From Data to Value in the age of Applied and Generative AI – Hybrid event edition bringing all the Data, Analytics and AI stakeholders in one place to showcase and discuss ways to maximize value from data in the age of Applied and Generative AI’
Welcome! The Data Innovation Summit is the largest and the most influential annual Data and AI event in the Nordics and beyond, bringing together the most innovative minds, enterprise practitioners, technology providers, startup innovators and academics, working with Applied Data Innovation, Data Science, Big Data, ML, Applied AI, Generative AI, Data Management, Data Engineering, Architecture, Databases and IoT, in one place to discuss ways to accelerate AI-Driven Transformation throughout companies, industries and public organisations.’
The Stages’
P1. Keynotes/ Opening and Closing Stage – The keynote presentations are the pillars of the entire conference and the most memorable presentations of the event. As opening plenary talks, they set the tone of the entire conference, tie all themes together and provide excitement on the presentations that are about to come. This year’s keynote list includes visionaries and leading expert names in Data, Analytics and AI.’
M1. Machine Learning & MLOps Stage – Technical presentations on deploying, running, and scaling both applied and generative AI models in an Enterprise. Focus on Model Ops, foundational models,AI/ML governance and AI life-cycle management. These sessions will also explore MLOps techniques to enhance delivery time, minimize defects, and boost the productivity of machine learning initiatives.’
M2. Engineering & DataOps Stage – Technical stage focusing on the tech stack, software infrastructure and ways to architect and implement on-premise, hybrid or cloud-native data pipelines and infrastructure to enable analytics and machine learning on rich and quality datasets. Focus on Data-Ops, ML Ops, Auto ML, Cloud ML, Fast Data, fine-tuning and much more.’
M3. Modern Data Platform Stage – Strategy and technical stage focusing on developing a disruptive modern data platform that supports shifting business models, adapts to changing workforce operations and dynamically and intelligently connects the enterprise. Focus on the building blocks of a Modern Data Platform, including sources, ingestion, storage, query and processing, transformation, analyses and output.’
M4. Modern Data Strategy Stage – A strategy and technical track focusing on ways to create a future-proof and agile Modern Data Strategy for enterprise grade application of Advanced Analytics and AI, from ownership to implementation. This year’s focus is on the Data Fabric, Data & Information Governance, Big Data Quality, Data Mesh, Data Foundation, Master Data, Warehousing, Data Lake and much more.’

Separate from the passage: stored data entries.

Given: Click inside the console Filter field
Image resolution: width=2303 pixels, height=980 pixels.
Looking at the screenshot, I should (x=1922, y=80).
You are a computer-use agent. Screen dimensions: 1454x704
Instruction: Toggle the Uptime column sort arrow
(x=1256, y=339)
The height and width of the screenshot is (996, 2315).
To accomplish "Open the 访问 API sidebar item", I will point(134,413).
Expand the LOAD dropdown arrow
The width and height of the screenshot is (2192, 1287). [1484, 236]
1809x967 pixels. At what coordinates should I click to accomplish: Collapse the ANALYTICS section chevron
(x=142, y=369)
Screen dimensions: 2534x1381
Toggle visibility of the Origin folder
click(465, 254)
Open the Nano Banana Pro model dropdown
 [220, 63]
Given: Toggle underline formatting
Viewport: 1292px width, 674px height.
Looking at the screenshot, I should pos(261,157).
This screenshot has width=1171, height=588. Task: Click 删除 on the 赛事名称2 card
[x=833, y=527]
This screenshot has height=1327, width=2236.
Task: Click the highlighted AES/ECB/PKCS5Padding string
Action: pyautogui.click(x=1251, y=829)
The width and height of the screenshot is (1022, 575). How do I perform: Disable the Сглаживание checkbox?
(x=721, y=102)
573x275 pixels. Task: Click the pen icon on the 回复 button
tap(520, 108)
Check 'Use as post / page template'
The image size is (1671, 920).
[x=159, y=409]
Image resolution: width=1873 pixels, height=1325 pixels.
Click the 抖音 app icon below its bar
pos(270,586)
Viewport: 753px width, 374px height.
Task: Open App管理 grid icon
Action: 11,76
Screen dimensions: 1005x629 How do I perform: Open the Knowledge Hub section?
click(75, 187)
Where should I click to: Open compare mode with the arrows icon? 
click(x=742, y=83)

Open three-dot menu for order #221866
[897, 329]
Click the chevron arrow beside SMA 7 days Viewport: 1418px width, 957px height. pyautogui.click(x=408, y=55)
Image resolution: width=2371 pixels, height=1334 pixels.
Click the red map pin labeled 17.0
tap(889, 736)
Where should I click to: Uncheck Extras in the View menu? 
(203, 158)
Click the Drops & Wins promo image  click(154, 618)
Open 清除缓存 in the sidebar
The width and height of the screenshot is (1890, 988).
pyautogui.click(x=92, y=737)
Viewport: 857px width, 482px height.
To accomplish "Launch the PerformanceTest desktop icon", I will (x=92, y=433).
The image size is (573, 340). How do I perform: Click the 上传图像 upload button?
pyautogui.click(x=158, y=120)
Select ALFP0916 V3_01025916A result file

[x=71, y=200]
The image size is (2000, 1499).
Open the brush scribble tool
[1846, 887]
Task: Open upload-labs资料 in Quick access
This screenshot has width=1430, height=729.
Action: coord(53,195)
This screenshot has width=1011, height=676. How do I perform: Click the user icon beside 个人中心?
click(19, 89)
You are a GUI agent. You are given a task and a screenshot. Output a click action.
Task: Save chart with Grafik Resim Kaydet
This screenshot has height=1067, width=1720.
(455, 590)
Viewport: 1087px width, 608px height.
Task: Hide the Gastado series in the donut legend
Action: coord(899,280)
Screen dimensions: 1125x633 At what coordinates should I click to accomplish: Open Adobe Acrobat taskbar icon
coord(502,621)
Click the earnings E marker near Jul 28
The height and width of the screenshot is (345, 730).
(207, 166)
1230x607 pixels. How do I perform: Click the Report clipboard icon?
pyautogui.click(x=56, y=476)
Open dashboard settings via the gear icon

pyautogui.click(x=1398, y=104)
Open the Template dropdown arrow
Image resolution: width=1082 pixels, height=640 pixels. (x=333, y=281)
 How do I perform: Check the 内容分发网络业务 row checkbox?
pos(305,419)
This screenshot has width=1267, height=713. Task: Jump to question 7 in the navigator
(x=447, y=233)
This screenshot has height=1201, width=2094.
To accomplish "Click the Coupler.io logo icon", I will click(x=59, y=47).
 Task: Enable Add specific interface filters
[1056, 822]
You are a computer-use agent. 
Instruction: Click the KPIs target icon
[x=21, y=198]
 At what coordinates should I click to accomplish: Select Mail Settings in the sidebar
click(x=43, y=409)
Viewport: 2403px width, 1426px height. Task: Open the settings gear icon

M5. Business & Data Analytics Stage – Strategy and technical presentations on how companies can enhance their analytics capabilities, maintaining a balance between control and agility across their adaptable enterprise platforms suited for various user personas, analytics capabilities, and data use cases. The focus will be on governance, decision intelligence, data preparation, embedded analytics, automated insights, augmentation, data visualization, and Natural Language Querying (NLQ).’
M6. Data Science & AI Strategy Stage – At the Strategy and Business stage, we focus on methods to establish a world-class analytics and AI delivery platform. Learn how to lead and manage high-performing Data Science and Advanced Analytics teams, oversee the life-cycle of analytics and AI products, and enhance the provision of insights and business value to internal and external stakeholders.’
M7. Industrial Analytics & AI Stage – Strategy and technical stage focusing on how heavy asset organisations and manufacturers can develop and use machine data, analytics and application-oriented AI applications to improve operational processes, detect and classify anomalies, thereby effectively reducing downtimes and optimize production and everyday operations.’
M8. Applied Innovation & Responsible AI Stage – The Business and Strategy stage focuses on application-centric AI innovation within both private and public organizations. This includes enhancing customer experiences, improving business processes, reinventing existing business models, and creating new ones. Additionally, the stage emphasizes human-centric AI innovation, encompassing topics such as explainable AI, trustworthy AI, digital ethics, AI for Good, and much more.’
M9. Databases & Data Quality Stage – On this stage, we are showcasing expert-led technical presentations that delve into innovative strategies for managing enterprise databases, ensuring data remains accurate, consistent, and reliable at all times. These sessions will also highlight the pivotal role of effective data quality management in paving the way for successful analytics and AI applications.